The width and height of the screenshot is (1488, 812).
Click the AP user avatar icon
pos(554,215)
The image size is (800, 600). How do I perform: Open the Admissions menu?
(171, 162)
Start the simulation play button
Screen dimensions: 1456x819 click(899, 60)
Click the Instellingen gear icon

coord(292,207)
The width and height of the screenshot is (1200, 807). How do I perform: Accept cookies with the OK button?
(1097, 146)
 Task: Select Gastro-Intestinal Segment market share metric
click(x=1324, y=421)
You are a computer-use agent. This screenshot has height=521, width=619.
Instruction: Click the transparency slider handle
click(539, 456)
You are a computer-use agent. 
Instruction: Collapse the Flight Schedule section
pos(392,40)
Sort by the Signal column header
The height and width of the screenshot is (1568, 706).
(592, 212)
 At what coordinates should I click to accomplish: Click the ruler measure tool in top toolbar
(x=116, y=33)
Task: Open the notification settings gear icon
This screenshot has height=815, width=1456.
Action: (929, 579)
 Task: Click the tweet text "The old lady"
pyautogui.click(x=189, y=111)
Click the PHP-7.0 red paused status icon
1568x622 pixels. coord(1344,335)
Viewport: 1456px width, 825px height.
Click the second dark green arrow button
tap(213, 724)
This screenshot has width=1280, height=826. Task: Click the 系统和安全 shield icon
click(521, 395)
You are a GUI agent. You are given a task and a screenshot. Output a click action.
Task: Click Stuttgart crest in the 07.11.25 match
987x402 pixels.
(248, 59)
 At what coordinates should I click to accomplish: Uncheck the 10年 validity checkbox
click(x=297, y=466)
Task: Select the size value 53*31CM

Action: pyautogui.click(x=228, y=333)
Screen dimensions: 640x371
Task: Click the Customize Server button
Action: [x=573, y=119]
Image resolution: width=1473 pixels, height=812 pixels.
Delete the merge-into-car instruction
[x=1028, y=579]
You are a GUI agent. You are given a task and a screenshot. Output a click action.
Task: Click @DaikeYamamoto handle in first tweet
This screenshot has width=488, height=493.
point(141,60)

Written exercise:
Copy out the records, from the line containing "Start the simulation play button" through the line containing "click(539, 456)", both of these lines included.

Task solution:
Start the simulation play button
Screen dimensions: 1456x819 click(899, 60)
Click the Instellingen gear icon

coord(292,207)
The width and height of the screenshot is (1200, 807). How do I perform: Accept cookies with the OK button?
(1097, 146)
 Task: Select Gastro-Intestinal Segment market share metric
click(x=1324, y=421)
You are a computer-use agent. This screenshot has height=521, width=619.
Instruction: Click the transparency slider handle
click(539, 456)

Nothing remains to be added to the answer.